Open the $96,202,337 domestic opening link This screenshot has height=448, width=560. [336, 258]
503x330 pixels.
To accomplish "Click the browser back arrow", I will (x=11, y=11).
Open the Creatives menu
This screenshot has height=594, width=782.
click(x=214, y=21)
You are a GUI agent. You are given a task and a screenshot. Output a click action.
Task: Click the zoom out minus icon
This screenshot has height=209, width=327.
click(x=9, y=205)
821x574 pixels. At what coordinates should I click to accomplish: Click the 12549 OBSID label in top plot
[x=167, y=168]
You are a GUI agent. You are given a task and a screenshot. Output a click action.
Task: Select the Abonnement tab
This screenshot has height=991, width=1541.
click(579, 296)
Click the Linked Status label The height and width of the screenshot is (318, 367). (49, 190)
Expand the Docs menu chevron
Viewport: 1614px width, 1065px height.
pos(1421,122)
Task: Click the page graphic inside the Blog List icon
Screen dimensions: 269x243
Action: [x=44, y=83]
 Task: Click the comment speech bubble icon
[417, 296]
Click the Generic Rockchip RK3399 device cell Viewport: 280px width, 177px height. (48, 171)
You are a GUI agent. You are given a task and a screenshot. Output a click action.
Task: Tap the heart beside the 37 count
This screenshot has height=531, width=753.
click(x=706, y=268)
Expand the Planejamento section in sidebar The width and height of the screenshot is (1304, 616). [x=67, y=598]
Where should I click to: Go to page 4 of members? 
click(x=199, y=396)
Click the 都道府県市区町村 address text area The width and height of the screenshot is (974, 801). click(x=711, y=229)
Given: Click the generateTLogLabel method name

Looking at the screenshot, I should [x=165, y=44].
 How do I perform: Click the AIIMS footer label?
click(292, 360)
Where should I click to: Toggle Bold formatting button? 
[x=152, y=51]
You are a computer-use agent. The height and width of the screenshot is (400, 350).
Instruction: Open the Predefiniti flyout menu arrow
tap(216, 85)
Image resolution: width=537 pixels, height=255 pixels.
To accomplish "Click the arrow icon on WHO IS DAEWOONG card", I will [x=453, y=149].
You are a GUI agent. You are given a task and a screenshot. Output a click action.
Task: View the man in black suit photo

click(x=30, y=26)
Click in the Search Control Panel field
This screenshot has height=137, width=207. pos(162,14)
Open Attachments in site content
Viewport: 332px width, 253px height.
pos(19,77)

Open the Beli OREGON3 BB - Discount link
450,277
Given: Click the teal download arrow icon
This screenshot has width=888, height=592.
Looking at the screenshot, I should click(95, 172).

::::::

Count how many lines above hold the word "Expand", then reply with that number alone.

2